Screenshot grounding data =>
■ ■ ■ ■

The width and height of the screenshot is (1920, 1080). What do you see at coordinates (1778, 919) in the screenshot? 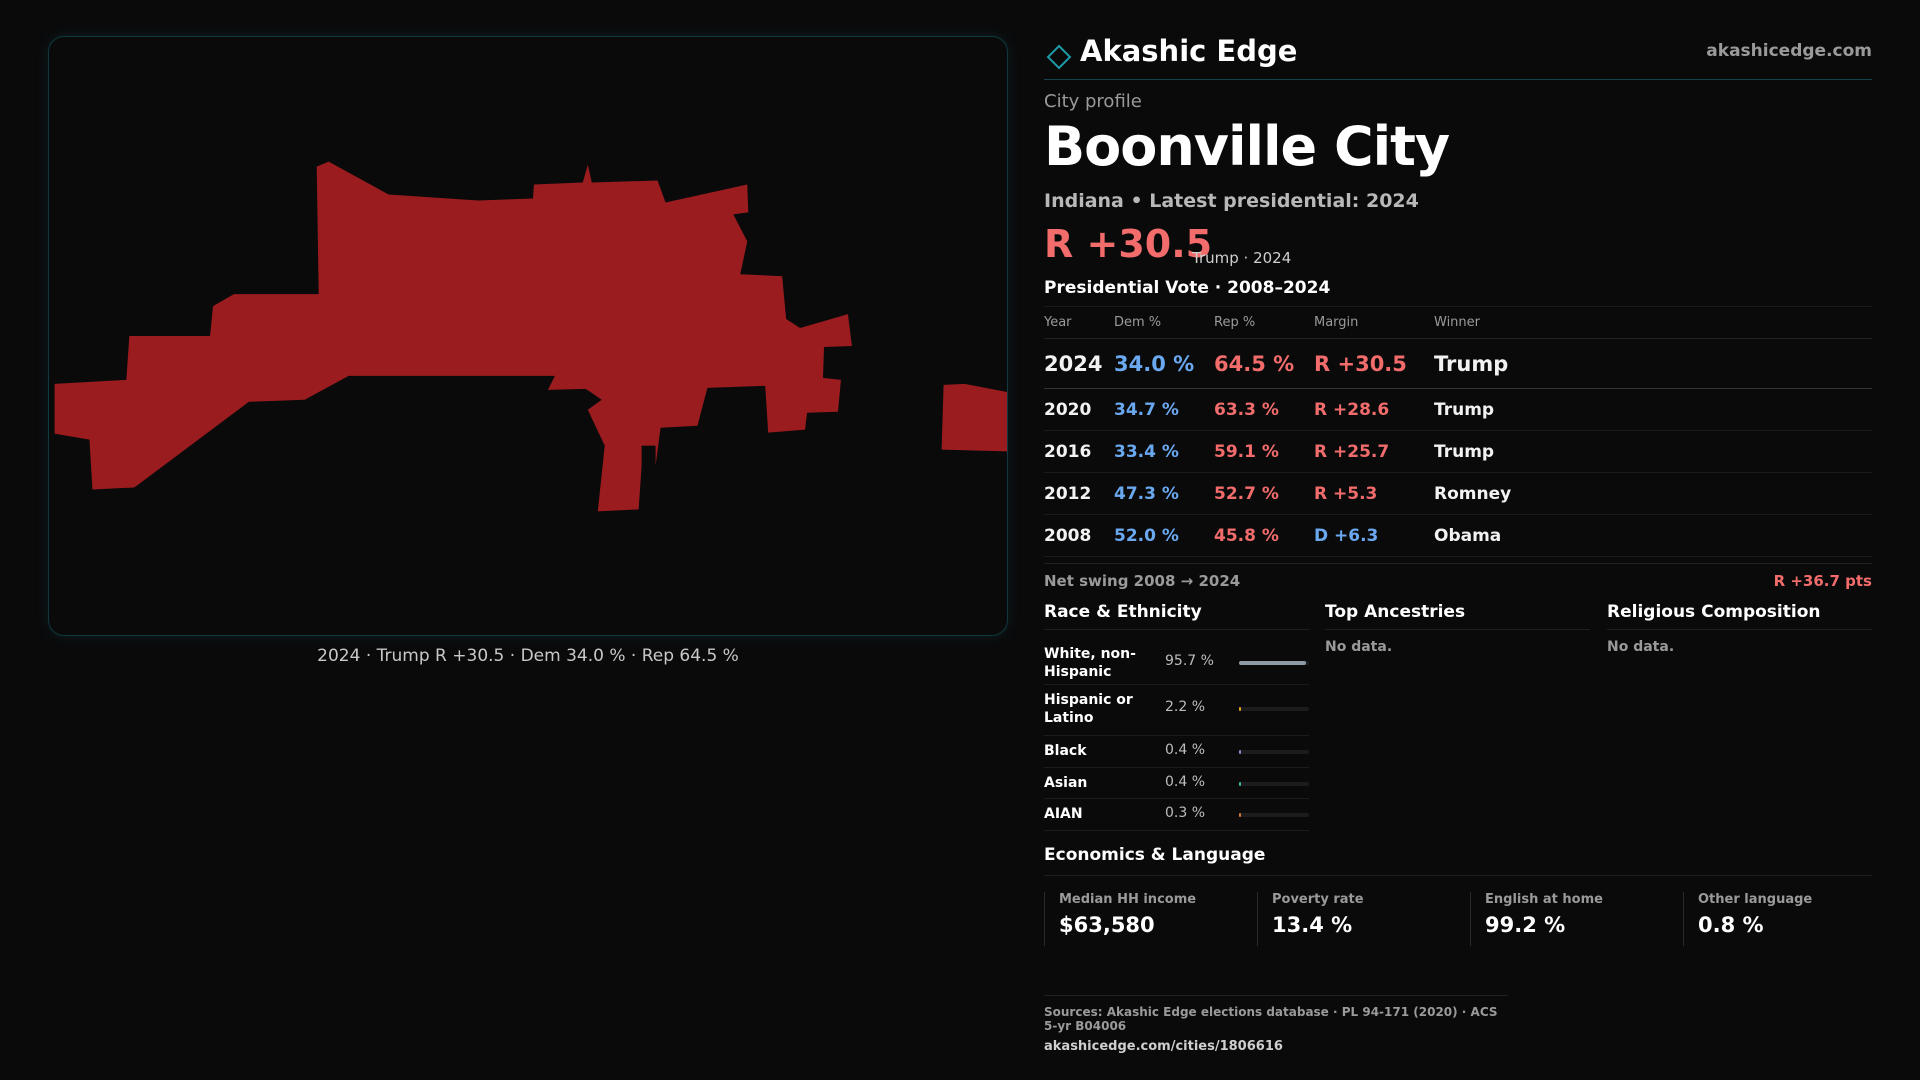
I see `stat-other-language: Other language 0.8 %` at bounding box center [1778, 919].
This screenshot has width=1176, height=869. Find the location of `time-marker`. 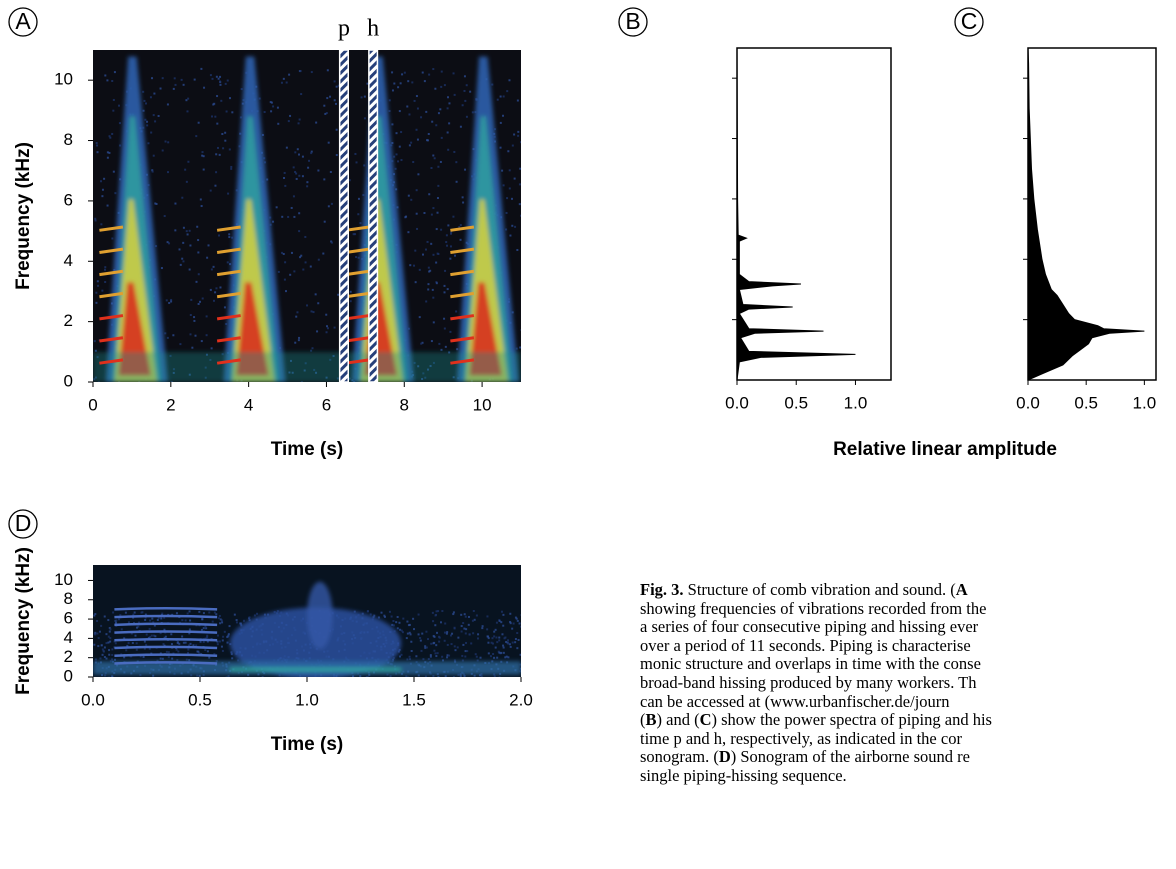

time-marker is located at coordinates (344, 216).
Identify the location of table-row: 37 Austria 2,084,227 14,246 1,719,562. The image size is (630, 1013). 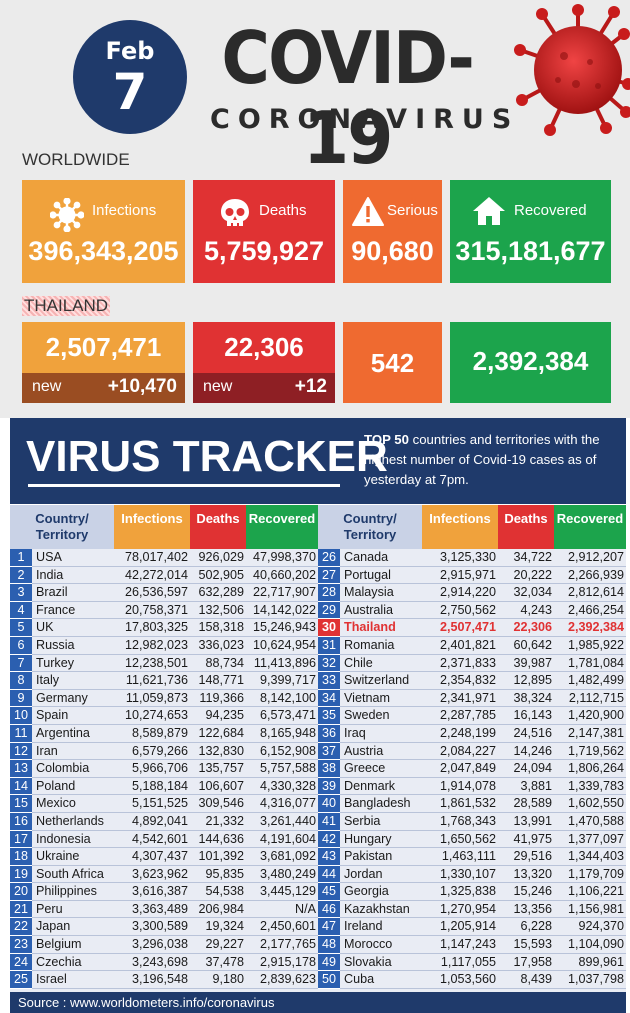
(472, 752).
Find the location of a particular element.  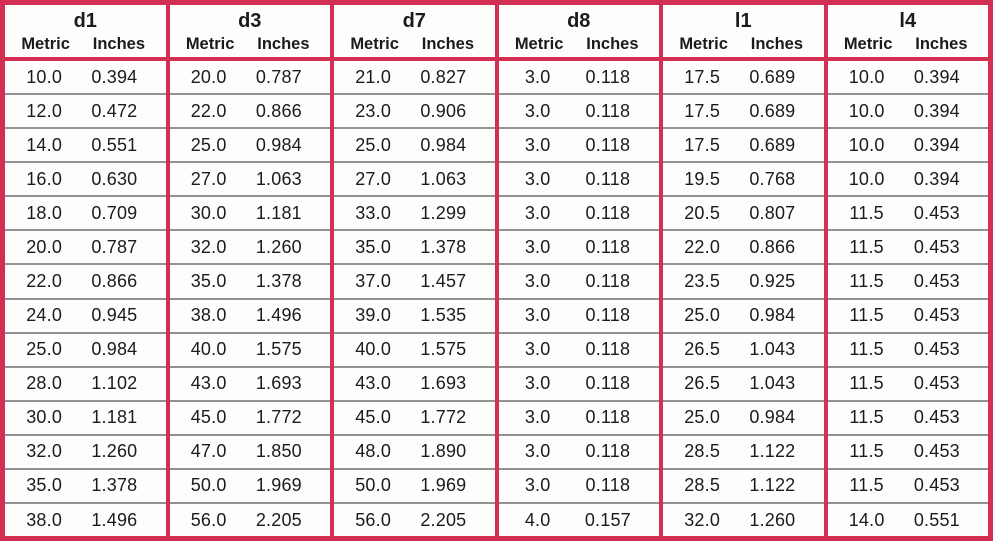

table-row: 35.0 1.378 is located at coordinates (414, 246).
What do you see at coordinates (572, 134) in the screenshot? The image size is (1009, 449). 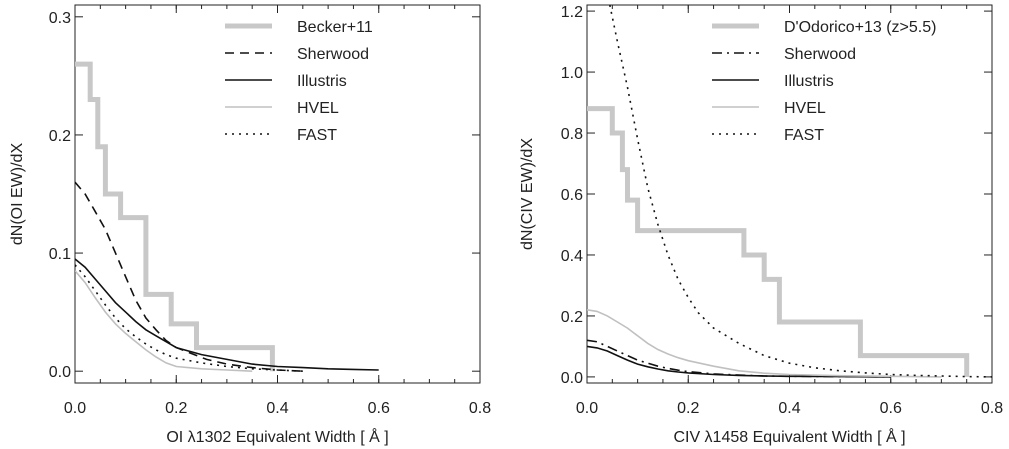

■ ■ ■ ■

Task item =>
Repeat the material above word for word, from start to finish. Leave the pictures out.

Solved exercise =>
The width and height of the screenshot is (1920, 1080). What do you see at coordinates (1778, 919) in the screenshot? 
I see `stat-other-language: Other language 0.8 %` at bounding box center [1778, 919].
This screenshot has width=1176, height=869. Find the location of `time-marker`. 

time-marker is located at coordinates (344, 216).
Identify the location of table-row: 37 Austria 2,084,227 14,246 1,719,562. The image size is (630, 1013). 
(472, 752).
Find the location of a particular element.  

table-row: 35.0 1.378 is located at coordinates (414, 246).
What do you see at coordinates (572, 134) in the screenshot? The image size is (1009, 449). 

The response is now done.